Hi Andrey,
On Thu, Mar 13, 2014 at 7:36 PM, Andrey Andreev <[email protected]> wrote:
> > The _proper_ solution, would be to keep a timestamp stored with each
> session. kind of a last-modified timestamp. (expiry does work off last
> modification, right?). Anyhow, the trick is to check at session_start
> whether that timestamp plus whatever session.expire is set at, already is
> in the past - and when that happens, destroy the one session on storage and
> act as if it hadn't been found.
>
> Such a timestamp already exists, you can't implement sessions without
> one because there would be no way to know when a session have expired.
> For the files handler, it's filemtime() (afaik) and the behavior that
> you described is probably already in use (I see no reason not to).
>
Time stamp exists. It's correct partially.
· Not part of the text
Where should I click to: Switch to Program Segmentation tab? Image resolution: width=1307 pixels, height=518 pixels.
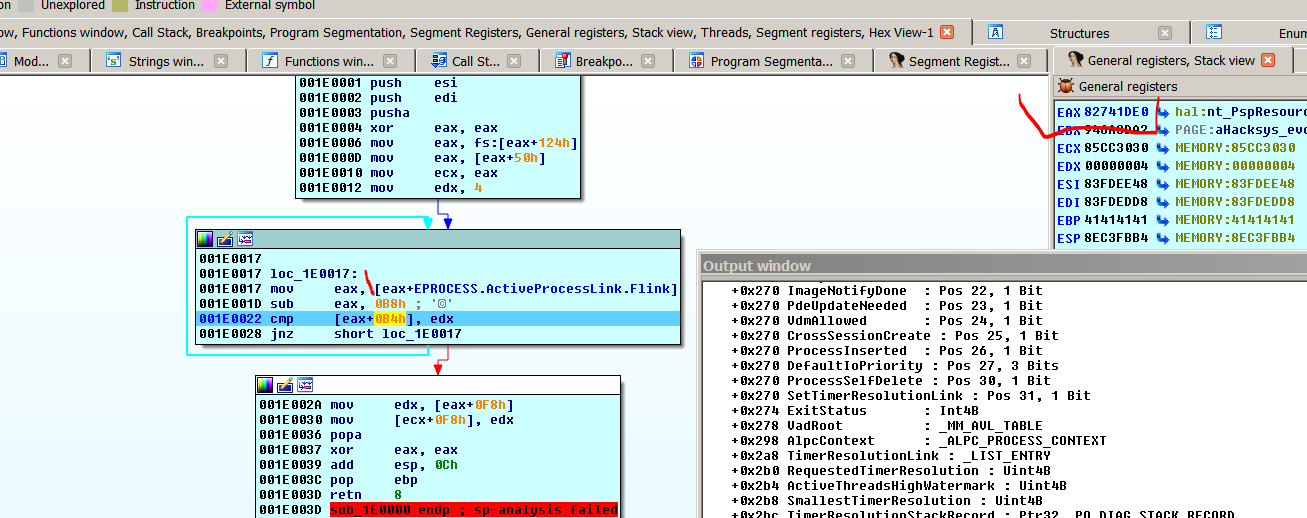click(x=770, y=61)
The time stamp is not usable for HTTP session manager to manage session
properly. We may have new API that gets time stamp of session data, but it
would require large overhead. i.e. Need additional API call to get time
stamp = additional query to session storage. The overhead cannot be ignored.
The proper way to get and set the time stamp is "get/set time stamp" when
"store/retrieve session data". This way, there would not be overhead. User
may implement in their script, but it's a session manager task to begin
with.
>
> However, that's not in the scope of GC.
>
Managing time stamp is the main task of session GC, isn't it?
>
> > a GC is only needed to clean up sessions that are never requested again
> - and for that I fully agree that a separate - e.g. cron driven - "GC now"
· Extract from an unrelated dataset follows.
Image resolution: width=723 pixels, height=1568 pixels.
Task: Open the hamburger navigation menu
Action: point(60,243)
> job would be best (not affecting latency of running frontent requests too
> much).
>
> ^ That is what a garbage collector is, indeed. :)
>
> On Thu, Mar 13, 2014 at 11:22 AM, Pierre Joye <[email protected]>
> wrote:
> > On Thu, Mar 13, 2014 at 8:45 AM, Yasuo Ohgaki <[email protected]>
> wrote:
> >
> >> It may be good idea to write a new save handler interface while keeping
> >> older one.
> >
> >
> > It would really helpful to target a later versions, maybe 6 and see
> > what we can do while minimizing the impact in userlands (whether or
> > not custom session handlers are implemented).
> >
> > But all the discussions and RFCs about basically the same needs have
> > been very confusing.
> >
> > What do you think? Is it something you could consider?
>
> I am deffinately a proponent of that. I already mentioned earlier that
> I have some ideas ... this is one of them.
>
> However, while Yasuo seems to always be keen on creating RFCs
> immediately, I'd rather focus on the existing ones that are session
> related:
You are the one who said there should be RFCs ;)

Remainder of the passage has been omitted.